In seguito all’ epidemia di Peste del 1656, che scosse in particolare l’Italia del sud, l’Ospedale Fatebenefratelli di Roma fu adibito a Lazzaretto per gli appestati.

L’isola Tiberina, che ancora oggi è occupata quasi per intero dall’ Ospedale ,

permetteva infatti ai medici di prendersi cura di malati altamente contagiosi in uno stato di relativo isolamento.

La peste del 1656 fu molto virulenta. Il tasso di mortalità superò il 50-60% in tutte le zone colpite e nella sola Napoli morirono più di 200.000 persone. A Roma, dove arrivò a causa di un marinaio napoletano, i morti furono quasi 15.000 su una popolazione totale inferiore ai 100.000 abitanti.
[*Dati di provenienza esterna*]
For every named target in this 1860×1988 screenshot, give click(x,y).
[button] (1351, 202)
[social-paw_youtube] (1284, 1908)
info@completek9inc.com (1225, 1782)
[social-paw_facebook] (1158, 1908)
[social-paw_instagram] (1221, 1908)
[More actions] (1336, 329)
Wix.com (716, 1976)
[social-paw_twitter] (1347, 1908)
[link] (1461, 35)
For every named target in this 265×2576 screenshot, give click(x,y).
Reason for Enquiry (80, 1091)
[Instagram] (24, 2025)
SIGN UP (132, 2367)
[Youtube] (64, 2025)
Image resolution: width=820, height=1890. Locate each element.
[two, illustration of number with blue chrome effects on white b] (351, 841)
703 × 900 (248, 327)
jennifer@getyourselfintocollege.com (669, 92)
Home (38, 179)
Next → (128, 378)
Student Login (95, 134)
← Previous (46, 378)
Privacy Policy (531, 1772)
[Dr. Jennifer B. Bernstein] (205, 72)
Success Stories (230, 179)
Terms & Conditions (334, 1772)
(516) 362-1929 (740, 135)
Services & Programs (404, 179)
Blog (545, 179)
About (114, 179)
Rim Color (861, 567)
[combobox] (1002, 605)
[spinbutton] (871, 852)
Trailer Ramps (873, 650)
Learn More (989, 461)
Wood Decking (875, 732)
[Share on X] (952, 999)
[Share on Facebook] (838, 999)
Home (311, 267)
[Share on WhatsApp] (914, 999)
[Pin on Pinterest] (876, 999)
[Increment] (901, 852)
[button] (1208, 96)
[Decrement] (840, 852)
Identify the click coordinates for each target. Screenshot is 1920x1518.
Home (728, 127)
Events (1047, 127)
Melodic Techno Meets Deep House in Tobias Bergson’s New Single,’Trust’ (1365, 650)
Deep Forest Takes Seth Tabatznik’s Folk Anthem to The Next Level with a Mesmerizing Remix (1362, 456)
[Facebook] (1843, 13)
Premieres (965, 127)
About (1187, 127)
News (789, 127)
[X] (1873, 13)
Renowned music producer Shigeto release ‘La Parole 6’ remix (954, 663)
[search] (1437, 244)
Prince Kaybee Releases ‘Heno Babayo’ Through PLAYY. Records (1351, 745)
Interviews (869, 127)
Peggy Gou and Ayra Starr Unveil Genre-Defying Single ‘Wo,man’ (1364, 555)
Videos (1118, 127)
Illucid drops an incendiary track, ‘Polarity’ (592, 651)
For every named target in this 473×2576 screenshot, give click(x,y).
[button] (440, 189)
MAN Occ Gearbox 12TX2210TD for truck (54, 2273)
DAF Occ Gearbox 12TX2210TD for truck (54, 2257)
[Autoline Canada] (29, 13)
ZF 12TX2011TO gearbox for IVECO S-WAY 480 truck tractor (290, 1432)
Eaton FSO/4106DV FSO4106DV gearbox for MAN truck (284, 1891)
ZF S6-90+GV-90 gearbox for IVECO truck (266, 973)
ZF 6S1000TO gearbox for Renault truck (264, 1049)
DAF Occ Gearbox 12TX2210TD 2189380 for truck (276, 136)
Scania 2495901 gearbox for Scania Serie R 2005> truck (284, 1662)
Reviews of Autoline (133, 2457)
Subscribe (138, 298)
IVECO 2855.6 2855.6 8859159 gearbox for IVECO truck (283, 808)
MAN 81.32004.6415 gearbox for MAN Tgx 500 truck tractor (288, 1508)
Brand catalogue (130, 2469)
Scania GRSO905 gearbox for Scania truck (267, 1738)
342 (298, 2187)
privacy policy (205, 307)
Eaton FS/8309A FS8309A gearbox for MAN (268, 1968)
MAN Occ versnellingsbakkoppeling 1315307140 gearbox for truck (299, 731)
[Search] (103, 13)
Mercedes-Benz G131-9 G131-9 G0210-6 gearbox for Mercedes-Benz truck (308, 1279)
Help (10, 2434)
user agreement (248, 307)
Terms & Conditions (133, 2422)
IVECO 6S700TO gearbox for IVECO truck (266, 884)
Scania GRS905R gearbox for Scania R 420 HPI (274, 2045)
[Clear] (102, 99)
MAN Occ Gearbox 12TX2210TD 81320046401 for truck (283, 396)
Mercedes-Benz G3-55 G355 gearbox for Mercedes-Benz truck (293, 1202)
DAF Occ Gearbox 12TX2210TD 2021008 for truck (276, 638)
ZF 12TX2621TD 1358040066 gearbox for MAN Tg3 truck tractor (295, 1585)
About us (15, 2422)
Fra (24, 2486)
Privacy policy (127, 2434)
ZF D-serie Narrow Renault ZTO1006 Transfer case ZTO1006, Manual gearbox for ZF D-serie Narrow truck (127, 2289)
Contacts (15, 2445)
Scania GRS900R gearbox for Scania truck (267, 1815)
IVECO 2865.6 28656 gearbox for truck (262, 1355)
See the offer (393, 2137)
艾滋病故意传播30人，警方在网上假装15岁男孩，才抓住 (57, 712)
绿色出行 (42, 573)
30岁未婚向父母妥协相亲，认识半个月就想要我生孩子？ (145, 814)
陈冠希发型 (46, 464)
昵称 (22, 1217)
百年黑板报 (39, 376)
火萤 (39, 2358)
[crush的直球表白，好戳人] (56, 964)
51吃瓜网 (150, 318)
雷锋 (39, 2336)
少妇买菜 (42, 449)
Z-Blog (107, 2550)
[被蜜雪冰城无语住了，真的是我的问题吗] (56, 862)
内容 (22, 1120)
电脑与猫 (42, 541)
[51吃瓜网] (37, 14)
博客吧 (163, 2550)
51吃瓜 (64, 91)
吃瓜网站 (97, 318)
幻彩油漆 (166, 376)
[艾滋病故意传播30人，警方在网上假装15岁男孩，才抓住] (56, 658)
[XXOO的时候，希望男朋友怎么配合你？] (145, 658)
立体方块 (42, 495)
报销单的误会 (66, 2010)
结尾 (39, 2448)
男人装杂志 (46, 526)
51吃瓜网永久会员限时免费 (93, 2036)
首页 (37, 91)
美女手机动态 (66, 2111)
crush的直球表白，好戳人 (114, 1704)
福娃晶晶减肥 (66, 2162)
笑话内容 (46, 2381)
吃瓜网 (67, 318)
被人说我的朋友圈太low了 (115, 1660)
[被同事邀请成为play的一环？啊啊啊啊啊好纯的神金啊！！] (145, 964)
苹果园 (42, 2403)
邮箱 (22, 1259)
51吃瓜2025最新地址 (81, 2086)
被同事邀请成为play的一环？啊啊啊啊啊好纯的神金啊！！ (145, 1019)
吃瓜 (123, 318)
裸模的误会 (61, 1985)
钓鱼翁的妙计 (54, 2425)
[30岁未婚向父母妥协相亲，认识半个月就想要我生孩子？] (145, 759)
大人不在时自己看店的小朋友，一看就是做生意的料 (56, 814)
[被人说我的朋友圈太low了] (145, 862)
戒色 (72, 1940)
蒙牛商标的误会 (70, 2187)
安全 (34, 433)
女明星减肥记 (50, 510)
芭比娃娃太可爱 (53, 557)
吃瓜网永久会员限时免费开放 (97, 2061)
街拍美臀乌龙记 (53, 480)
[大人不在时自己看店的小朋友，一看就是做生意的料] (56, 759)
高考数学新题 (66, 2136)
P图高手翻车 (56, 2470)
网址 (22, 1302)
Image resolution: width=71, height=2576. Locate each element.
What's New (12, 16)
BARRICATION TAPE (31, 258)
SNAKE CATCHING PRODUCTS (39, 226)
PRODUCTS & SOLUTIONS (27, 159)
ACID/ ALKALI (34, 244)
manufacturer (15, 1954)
Sembra che i medici dell’Ospedale di San Giovanni non collegarono il decesso del napoletano, avvenuto presso la loro struttura, alla peste, e quindi non fecero mettere in quarantena la locanda di Trastevere dove aveva alloggiato prima di manifestare i sintomi più gravi.

Solo dieci giorni dopo, con la morte dell’ostessa e di tutti i suoi figli, i medici compresero cosa stava accadendo. Ma era troppo tardi, la peste si era già diffusa a Trastevere e nel Ghetto.
A nulla valsero le misure estreme poste in essere dalle autorità cittadine, quali erigere una barricata di legno intorno a Trastevere e presidiarla con guardie armate che avevano l’ordine di sparare a vista.

L’8 Settembre del 1657 la fine della peste è ufficialmente annunciata

da Papa Alessandro VII che va in visita a Santa Maria del Popolo per il canto del “Te Deum” di ringraziamento.

I morti sono stati 14.473, di cui 11.373 nella città sulla sinistra del Tevere, 1.600 nel Ghetto e 1.500 a Trastevere.